A: The short answer is: probably. In the Maine market, insurers were required to give guaranteed coverage to any applicant. We were also required to do modified community rating. You could adjust your rates for a limited number of factors (e.g., age, geography). The biggest difference between this law and the Maine market is that, in the Maine market, there was no requirement that you purchase coverage. So what happens is that people who aren’t sick or for those for whom the premiums are on the brink of affordability, just drop out of the pool. In the individual market, those premiums would increase 10 [percent] to 20 percent every year. All of our competitors who previously offered coverage to that market left that market. So it wasn’t a good outcome. The reform law’s requirement for individuals to have coverage would overcome this problem. But the enforcement mechanisms may not be high enough to be effective. If the mandate proves to be effective and helps people stay insured, there’s a chance we can avoid many of the problems we experienced in Maine. But that’s still an "if."

IBJ: Massachusetts is three years into a law similar to the one President Obama just signed. It has been successful at achieving near-universal coverage and is popular with citizens. Yet costs have continued to spike, leading to a showdown between health insurers and the governor. Do you think Massachusetts is a good bellwether for national reform? Why or why not?

A: It very well could be. This national health reform, at its core, is insurance market reform, which really doesn’t do much to fundamentally change the picture with respect to health care costs. So in Massachusetts they enacted health care reform, which was principally health insurance reform. But they didn’t do much of anything at all to make the cost of care more affordable.

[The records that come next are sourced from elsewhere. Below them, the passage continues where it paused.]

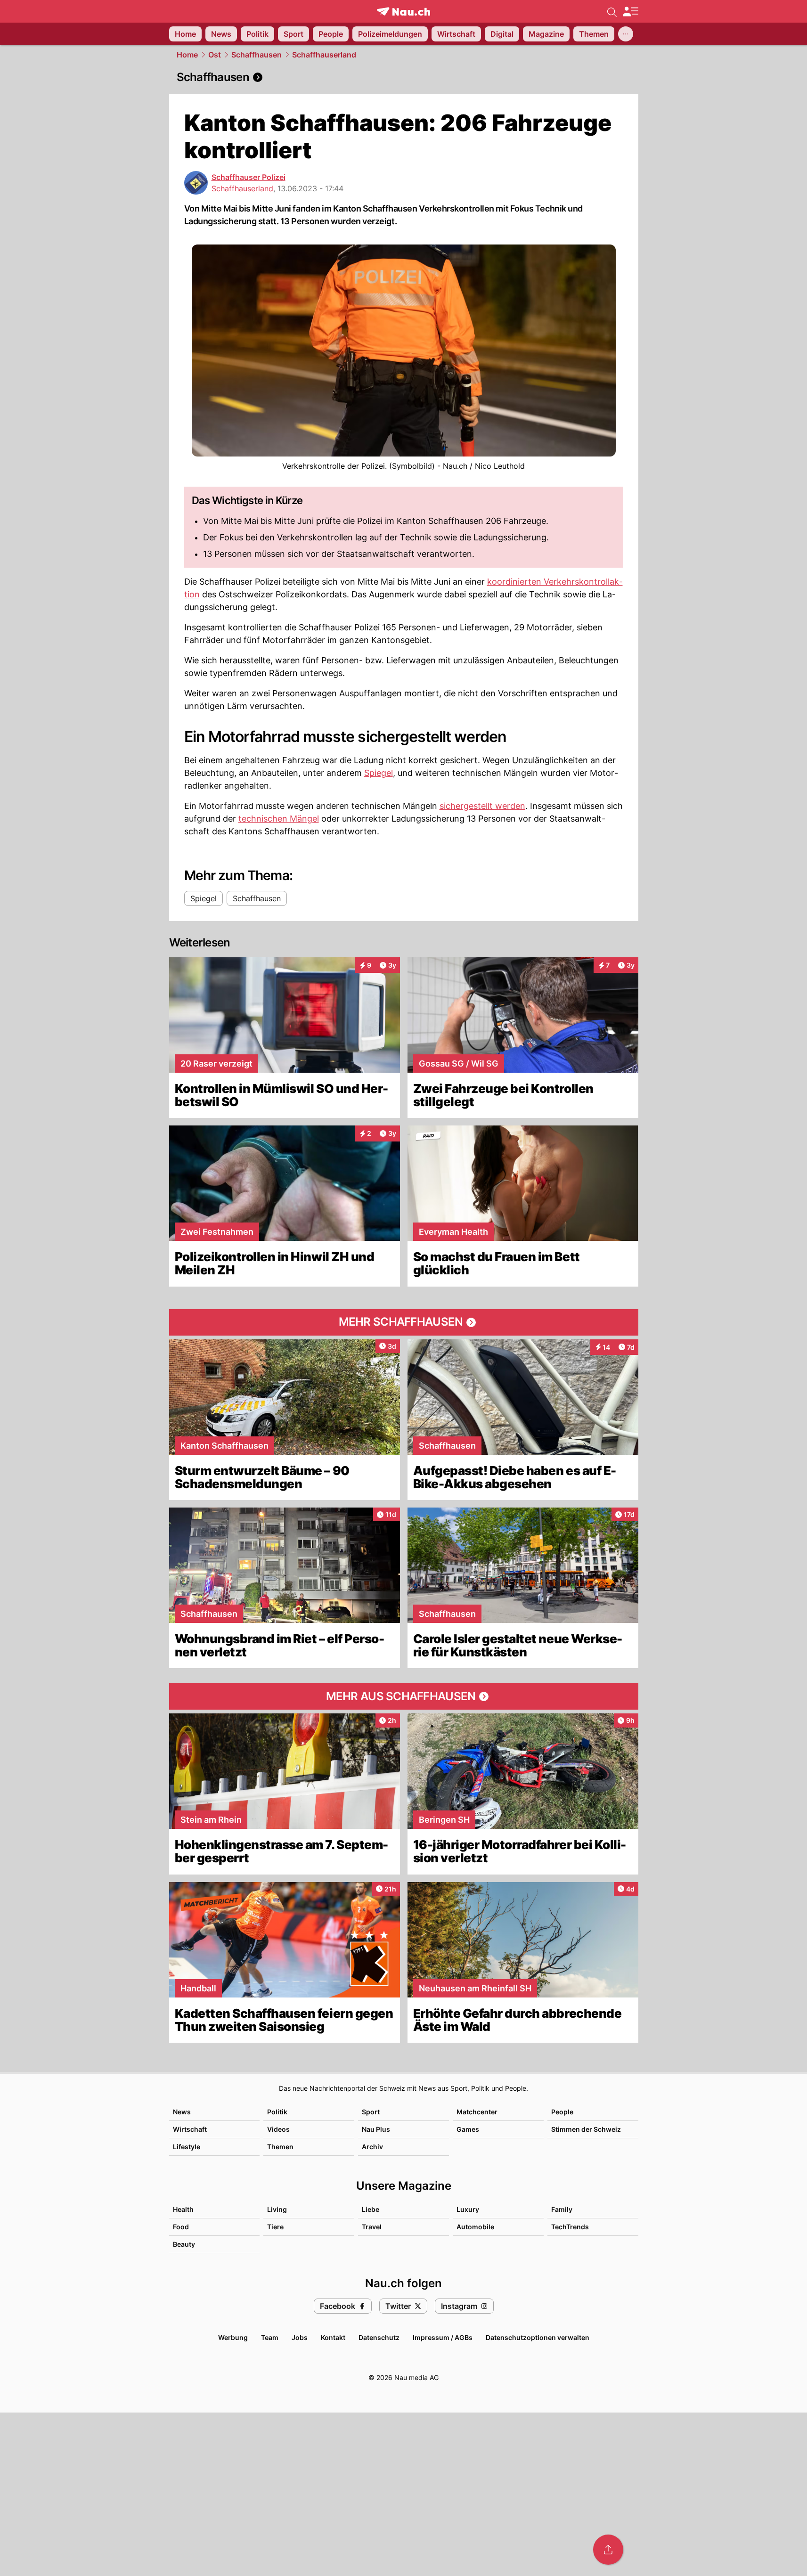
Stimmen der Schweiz (586, 2129)
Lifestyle (186, 2147)
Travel (372, 2227)
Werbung (233, 2337)
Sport (371, 2112)
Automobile (475, 2227)
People (562, 2112)
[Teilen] (608, 2550)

I think what we’re seeing in Massachusetts is really worth paying attention to, because this could be precursor of what we see in many states. There will be a very real political interest to trying to stand in the way of insurance premium increases that the insurance industry will argue are necessary and actuarially justified. So you’re going to have a showdown.
 
IBJ: Many people have said the new health law is a big step, but one that will require much more work to reform the many problems in our health system. In your mind, what's the biggest thing needing to be done beyond the changes in this new law?

A: The largest remaining issue facing health care is how do we get our arms around the absolute growth [in cost] that’s taking place. Perhaps the solution’s out there, but we haven’t found one that’s politically viable. For better or worse, health care generally is such a politically focused and politically driven topic, that it’s a market that’s very difficult to correct without political involvement.